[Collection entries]
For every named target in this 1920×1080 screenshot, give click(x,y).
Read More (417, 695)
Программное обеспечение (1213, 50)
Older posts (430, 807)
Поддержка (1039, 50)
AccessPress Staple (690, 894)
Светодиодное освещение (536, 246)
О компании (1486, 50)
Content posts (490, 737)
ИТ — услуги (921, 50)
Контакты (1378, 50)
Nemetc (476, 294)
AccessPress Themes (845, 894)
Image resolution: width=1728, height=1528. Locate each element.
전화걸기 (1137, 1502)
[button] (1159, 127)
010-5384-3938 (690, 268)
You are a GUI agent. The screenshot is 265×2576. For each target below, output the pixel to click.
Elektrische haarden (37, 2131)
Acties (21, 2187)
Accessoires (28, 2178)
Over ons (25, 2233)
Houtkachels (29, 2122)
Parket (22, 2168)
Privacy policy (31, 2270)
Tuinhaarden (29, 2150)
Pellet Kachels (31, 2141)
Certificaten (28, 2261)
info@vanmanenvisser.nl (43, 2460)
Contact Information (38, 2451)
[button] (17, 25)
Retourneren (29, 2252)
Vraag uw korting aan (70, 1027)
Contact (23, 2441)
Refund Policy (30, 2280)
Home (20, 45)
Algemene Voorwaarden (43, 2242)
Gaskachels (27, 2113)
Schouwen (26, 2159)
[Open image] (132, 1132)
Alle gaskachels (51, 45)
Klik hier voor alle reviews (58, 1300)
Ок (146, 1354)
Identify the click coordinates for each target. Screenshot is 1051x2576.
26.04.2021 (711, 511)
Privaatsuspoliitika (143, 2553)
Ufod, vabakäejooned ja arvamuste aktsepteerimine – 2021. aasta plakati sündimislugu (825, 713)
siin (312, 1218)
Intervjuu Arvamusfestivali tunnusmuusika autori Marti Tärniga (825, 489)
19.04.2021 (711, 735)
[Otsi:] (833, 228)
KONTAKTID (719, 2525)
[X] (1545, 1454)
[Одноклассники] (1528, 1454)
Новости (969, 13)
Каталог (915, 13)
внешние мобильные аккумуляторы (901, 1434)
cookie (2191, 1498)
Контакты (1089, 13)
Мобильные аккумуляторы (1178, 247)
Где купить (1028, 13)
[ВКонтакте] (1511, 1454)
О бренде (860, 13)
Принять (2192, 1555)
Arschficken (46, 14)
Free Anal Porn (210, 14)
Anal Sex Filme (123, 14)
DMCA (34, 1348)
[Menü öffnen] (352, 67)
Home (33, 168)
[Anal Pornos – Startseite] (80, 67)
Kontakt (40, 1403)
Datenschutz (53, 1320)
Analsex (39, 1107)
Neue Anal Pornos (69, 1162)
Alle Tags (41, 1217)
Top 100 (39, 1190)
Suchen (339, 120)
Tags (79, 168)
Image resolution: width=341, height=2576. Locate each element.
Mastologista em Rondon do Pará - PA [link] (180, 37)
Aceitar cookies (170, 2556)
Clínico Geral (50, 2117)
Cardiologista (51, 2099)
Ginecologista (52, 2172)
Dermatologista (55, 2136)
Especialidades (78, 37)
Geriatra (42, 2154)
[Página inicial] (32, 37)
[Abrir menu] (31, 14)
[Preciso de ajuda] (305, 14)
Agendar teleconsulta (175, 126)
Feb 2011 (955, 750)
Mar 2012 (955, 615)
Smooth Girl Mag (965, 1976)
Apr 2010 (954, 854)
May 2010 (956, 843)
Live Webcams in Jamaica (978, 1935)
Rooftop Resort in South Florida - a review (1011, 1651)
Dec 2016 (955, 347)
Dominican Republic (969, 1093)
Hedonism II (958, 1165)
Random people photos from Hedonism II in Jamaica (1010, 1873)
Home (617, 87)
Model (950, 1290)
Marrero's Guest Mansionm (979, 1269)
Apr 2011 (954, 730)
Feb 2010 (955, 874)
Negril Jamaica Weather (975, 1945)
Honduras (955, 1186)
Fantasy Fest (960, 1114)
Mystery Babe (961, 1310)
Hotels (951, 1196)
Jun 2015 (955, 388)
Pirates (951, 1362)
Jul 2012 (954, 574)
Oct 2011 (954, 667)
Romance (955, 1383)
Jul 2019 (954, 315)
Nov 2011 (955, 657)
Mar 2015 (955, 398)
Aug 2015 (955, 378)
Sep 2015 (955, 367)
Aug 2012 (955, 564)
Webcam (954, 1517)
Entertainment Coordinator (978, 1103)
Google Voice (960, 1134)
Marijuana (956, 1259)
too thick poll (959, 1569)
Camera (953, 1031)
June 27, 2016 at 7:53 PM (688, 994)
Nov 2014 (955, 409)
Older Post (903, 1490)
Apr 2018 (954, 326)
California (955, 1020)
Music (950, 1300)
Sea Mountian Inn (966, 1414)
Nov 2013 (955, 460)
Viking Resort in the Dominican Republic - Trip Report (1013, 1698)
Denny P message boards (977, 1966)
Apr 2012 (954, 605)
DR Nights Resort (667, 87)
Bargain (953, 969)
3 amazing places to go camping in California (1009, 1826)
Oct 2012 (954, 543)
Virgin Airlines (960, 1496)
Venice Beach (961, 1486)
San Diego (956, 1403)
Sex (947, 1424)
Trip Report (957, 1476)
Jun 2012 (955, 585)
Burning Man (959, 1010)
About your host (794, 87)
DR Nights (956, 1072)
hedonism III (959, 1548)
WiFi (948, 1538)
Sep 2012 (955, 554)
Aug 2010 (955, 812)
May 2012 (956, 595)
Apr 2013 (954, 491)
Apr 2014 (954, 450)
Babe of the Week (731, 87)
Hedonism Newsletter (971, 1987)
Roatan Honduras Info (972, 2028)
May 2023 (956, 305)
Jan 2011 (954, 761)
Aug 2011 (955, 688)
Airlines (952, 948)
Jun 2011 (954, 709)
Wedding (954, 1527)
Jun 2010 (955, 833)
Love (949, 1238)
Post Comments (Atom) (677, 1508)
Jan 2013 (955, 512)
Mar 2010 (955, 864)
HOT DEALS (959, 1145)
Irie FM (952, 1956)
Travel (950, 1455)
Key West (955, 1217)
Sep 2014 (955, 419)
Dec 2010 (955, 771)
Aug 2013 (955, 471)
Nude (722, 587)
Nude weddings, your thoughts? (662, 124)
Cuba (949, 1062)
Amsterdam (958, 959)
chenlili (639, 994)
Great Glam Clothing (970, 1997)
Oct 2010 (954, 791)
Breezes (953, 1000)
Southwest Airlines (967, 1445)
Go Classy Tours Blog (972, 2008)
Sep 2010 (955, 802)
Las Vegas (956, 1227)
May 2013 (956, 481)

- _Required action_
Output every record above a second time, exactly.

- _Response box_
For every named target in this 1920×1080 screenshot, give click(x,y).
Read More (417, 695)
Программное обеспечение (1213, 50)
Older posts (430, 807)
Поддержка (1039, 50)
AccessPress Staple (690, 894)
Светодиодное освещение (536, 246)
О компании (1486, 50)
Content posts (490, 737)
ИТ — услуги (921, 50)
Контакты (1378, 50)
Nemetc (476, 294)
AccessPress Themes (845, 894)
Image resolution: width=1728, height=1528. Locate each element.
전화걸기 (1137, 1502)
[button] (1159, 127)
010-5384-3938 (690, 268)
You are a GUI agent. The screenshot is 265×2576. For each target below, output the pixel to click.
Elektrische haarden (37, 2131)
Acties (21, 2187)
Accessoires (28, 2178)
Over ons (25, 2233)
Houtkachels (29, 2122)
Parket (22, 2168)
Privacy policy (31, 2270)
Tuinhaarden (29, 2150)
Pellet Kachels (31, 2141)
Certificaten (28, 2261)
info@vanmanenvisser.nl (43, 2460)
Contact Information (38, 2451)
[button] (17, 25)
Retourneren (29, 2252)
Vraag uw korting aan (70, 1027)
Contact (23, 2441)
Refund Policy (30, 2280)
Home (20, 45)
Algemene Voorwaarden (43, 2242)
Gaskachels (27, 2113)
Schouwen (26, 2159)
[Open image] (132, 1132)
Alle gaskachels (51, 45)
Klik hier voor alle reviews (58, 1300)
Ок (146, 1354)
Identify the click coordinates for each target. Screenshot is 1051x2576.
26.04.2021 (711, 511)
Privaatsuspoliitika (143, 2553)
Ufod, vabakäejooned ja arvamuste aktsepteerimine – 2021. aasta plakati sündimislugu (825, 713)
siin (312, 1218)
Intervjuu Arvamusfestivali tunnusmuusika autori Marti Tärniga (825, 489)
19.04.2021 (711, 735)
[Otsi:] (833, 228)
KONTAKTID (719, 2525)
[X] (1545, 1454)
[Одноклассники] (1528, 1454)
Новости (969, 13)
Каталог (915, 13)
внешние мобильные аккумуляторы (901, 1434)
cookie (2191, 1498)
Контакты (1089, 13)
Мобильные аккумуляторы (1178, 247)
Где купить (1028, 13)
[ВКонтакте] (1511, 1454)
О бренде (860, 13)
Принять (2192, 1555)
Arschficken (46, 14)
Free Anal Porn (210, 14)
Anal Sex Filme (123, 14)
DMCA (34, 1348)
[Menü öffnen] (352, 67)
Home (33, 168)
[Anal Pornos – Startseite] (80, 67)
Kontakt (40, 1403)
Datenschutz (53, 1320)
Analsex (39, 1107)
Neue Anal Pornos (69, 1162)
Alle Tags (41, 1217)
Top 100 (39, 1190)
Suchen (339, 120)
Tags (79, 168)
Image resolution: width=341, height=2576. Locate each element.
Mastologista em Rondon do Pará - PA [link] (180, 37)
Aceitar cookies (170, 2556)
Clínico Geral (50, 2117)
Cardiologista (51, 2099)
Ginecologista (52, 2172)
Dermatologista (55, 2136)
Especialidades (78, 37)
Geriatra (42, 2154)
[Página inicial] (32, 37)
[Abrir menu] (31, 14)
[Preciso de ajuda] (305, 14)
Agendar teleconsulta (175, 126)
Feb 2011 (955, 750)
Mar 2012 (955, 615)
Smooth Girl Mag (965, 1976)
Apr 2010 (954, 854)
May 2010 (956, 843)
Live Webcams in Jamaica (978, 1935)
Rooftop Resort in South Florida - a review (1011, 1651)
Dec 2016 (955, 347)
Dominican Republic (969, 1093)
Hedonism II (958, 1165)
Random people photos from Hedonism II in Jamaica (1010, 1873)
Home (617, 87)
Model (950, 1290)
Marrero's Guest Mansionm (979, 1269)
Apr 2011 (954, 730)
Feb 2010 (955, 874)
Negril Jamaica Weather (975, 1945)
Honduras (955, 1186)
Fantasy Fest (960, 1114)
Mystery Babe (961, 1310)
Hotels (951, 1196)
Jun 2015 (955, 388)
Pirates (951, 1362)
Jul 2012 (954, 574)
Oct 2011 (954, 667)
Romance (955, 1383)
Jul 2019 (954, 315)
Nov 2011 (955, 657)
Mar 2015 (955, 398)
Aug 2015 (955, 378)
Sep 2015 (955, 367)
Aug 2012 (955, 564)
Webcam (954, 1517)
Entertainment Coordinator (978, 1103)
Google Voice (960, 1134)
Marijuana (956, 1259)
too thick poll (959, 1569)
Camera (953, 1031)
June 27, 2016 at 7:53 PM (688, 994)
Nov 2014 (955, 409)
Older Post (903, 1490)
Apr 2018 (954, 326)
California (955, 1020)
Music (950, 1300)
Sea Mountian Inn (966, 1414)
Nov 2013 (955, 460)
Viking Resort in the Dominican Republic - Trip Report (1013, 1698)
Denny P message boards (977, 1966)
Apr 2012 (954, 605)
DR Nights Resort (667, 87)
Bargain (953, 969)
3 amazing places to go camping in California (1009, 1826)
Oct 2012 (954, 543)
Virgin Airlines (960, 1496)
Venice Beach (961, 1486)
San Diego (956, 1403)
Sex (947, 1424)
Trip Report (957, 1476)
Jun 2012 (955, 585)
Burning Man (959, 1010)
About your host (794, 87)
DR Nights (956, 1072)
hedonism III (959, 1548)
WiFi (948, 1538)
Sep 2012 (955, 554)
Aug 2010 (955, 812)
May 2012 (956, 595)
Apr 2013 (954, 491)
Apr 2014 (954, 450)
Babe of the Week (731, 87)
Hedonism Newsletter (971, 1987)
Roatan Honduras Info (972, 2028)
May 2023 (956, 305)
Jan 2011 (954, 761)
Aug 2011 (955, 688)
Airlines (952, 948)
Jun 2011 (954, 709)
Wedding (954, 1527)
Jun 2010 (955, 833)
Love (949, 1238)
Post Comments (Atom) (677, 1508)
Jan 2013 (955, 512)
Mar 2010 (955, 864)
HOT DEALS (959, 1145)
Irie FM (952, 1956)
Travel (950, 1455)
Key West (955, 1217)
Sep 2014 (955, 419)
Dec 2010 (955, 771)
Aug 2013 (955, 471)
Nude (722, 587)
Nude weddings, your thoughts? (662, 124)
Cuba (949, 1062)
Amsterdam (958, 959)
chenlili (639, 994)
Great Glam Clothing (970, 1997)
Oct 2010 (954, 791)
Breezes (953, 1000)
Southwest Airlines (967, 1445)
Go Classy Tours Blog (972, 2008)
Sep 2010 (955, 802)
Las Vegas (956, 1227)
May 2013 (956, 481)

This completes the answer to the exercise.